Records from a collection
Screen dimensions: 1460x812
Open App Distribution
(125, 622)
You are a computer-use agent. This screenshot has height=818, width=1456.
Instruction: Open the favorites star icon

Exercise details – Could you give every entry again, exactly as written?

Answer space –
Screen dimensions: 1460x812
Open App Distribution
(125, 622)
You are a computer-use agent. This screenshot has height=818, width=1456.
Instruction: Open the favorites star icon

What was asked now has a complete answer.